● **WHAT THIS TASK INVOLVES**
All the entries, exactly as they read, must be written out again.

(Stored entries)
======
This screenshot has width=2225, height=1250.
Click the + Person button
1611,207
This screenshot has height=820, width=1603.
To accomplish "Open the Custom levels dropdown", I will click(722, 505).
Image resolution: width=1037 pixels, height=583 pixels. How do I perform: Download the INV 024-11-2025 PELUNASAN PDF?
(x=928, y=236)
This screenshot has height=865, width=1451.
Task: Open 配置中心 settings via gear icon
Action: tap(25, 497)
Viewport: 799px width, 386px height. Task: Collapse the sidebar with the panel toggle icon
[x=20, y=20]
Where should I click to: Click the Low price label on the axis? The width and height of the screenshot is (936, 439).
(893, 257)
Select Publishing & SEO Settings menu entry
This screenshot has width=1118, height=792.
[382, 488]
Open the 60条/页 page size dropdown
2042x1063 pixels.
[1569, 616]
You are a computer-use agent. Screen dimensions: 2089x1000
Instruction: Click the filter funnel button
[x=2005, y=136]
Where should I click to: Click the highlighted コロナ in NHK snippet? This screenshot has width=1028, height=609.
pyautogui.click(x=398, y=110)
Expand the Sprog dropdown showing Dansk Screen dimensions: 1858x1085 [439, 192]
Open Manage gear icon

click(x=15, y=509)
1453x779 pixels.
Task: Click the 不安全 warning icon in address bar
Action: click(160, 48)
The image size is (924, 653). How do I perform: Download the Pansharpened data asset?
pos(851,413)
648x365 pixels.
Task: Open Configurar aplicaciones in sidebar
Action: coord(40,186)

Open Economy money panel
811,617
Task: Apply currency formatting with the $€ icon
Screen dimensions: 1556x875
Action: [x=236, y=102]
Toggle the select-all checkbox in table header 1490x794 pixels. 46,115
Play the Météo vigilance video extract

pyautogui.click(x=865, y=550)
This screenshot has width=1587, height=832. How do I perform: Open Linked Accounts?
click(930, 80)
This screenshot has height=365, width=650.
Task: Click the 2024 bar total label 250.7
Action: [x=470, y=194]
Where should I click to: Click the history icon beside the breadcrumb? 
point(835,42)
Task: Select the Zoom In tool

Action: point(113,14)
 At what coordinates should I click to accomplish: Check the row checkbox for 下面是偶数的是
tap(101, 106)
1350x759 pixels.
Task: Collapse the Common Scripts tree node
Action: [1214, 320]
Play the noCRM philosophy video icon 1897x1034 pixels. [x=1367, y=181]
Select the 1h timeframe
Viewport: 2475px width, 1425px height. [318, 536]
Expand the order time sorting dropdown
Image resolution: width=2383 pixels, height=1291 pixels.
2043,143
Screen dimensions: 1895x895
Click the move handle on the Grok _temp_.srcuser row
======
● **PROBLEM SOLUTION**
This screenshot has width=2225, height=1250.
Click the + Person button
1611,207
This screenshot has height=820, width=1603.
To accomplish "Open the Custom levels dropdown", I will click(722, 505).
Image resolution: width=1037 pixels, height=583 pixels. How do I perform: Download the INV 024-11-2025 PELUNASAN PDF?
(x=928, y=236)
This screenshot has height=865, width=1451.
Task: Open 配置中心 settings via gear icon
Action: tap(25, 497)
Viewport: 799px width, 386px height. Task: Collapse the sidebar with the panel toggle icon
[x=20, y=20]
Where should I click to: Click the Low price label on the axis? The width and height of the screenshot is (936, 439).
(893, 257)
Select Publishing & SEO Settings menu entry
This screenshot has width=1118, height=792.
[382, 488]
Open the 60条/页 page size dropdown
2042x1063 pixels.
[1569, 616]
You are a computer-use agent. Screen dimensions: 2089x1000
Instruction: Click the filter funnel button
[x=2005, y=136]
Where should I click to: Click the highlighted コロナ in NHK snippet? This screenshot has width=1028, height=609.
pyautogui.click(x=398, y=110)
Expand the Sprog dropdown showing Dansk Screen dimensions: 1858x1085 [439, 192]
Open Manage gear icon

click(x=15, y=509)
1453x779 pixels.
Task: Click the 不安全 warning icon in address bar
Action: click(160, 48)
The image size is (924, 653). How do I perform: Download the Pansharpened data asset?
pos(851,413)
648x365 pixels.
Task: Open Configurar aplicaciones in sidebar
Action: coord(40,186)

Open Economy money panel
811,617
Task: Apply currency formatting with the $€ icon
Screen dimensions: 1556x875
Action: [x=236, y=102]
Toggle the select-all checkbox in table header 1490x794 pixels. 46,115
Play the Météo vigilance video extract

pyautogui.click(x=865, y=550)
This screenshot has width=1587, height=832. How do I perform: Open Linked Accounts?
click(930, 80)
This screenshot has height=365, width=650.
Task: Click the 2024 bar total label 250.7
Action: [x=470, y=194]
Where should I click to: Click the history icon beside the breadcrumb? 
point(835,42)
Task: Select the Zoom In tool

Action: point(113,14)
 At what coordinates should I click to accomplish: Check the row checkbox for 下面是偶数的是
tap(101, 106)
1350x759 pixels.
Task: Collapse the Common Scripts tree node
Action: [1214, 320]
Play the noCRM philosophy video icon 1897x1034 pixels. [x=1367, y=181]
Select the 1h timeframe
Viewport: 2475px width, 1425px height. [318, 536]
Expand the order time sorting dropdown
Image resolution: width=2383 pixels, height=1291 pixels.
2043,143
Screen dimensions: 1895x895
Click the move handle on the Grok _temp_.srcuser row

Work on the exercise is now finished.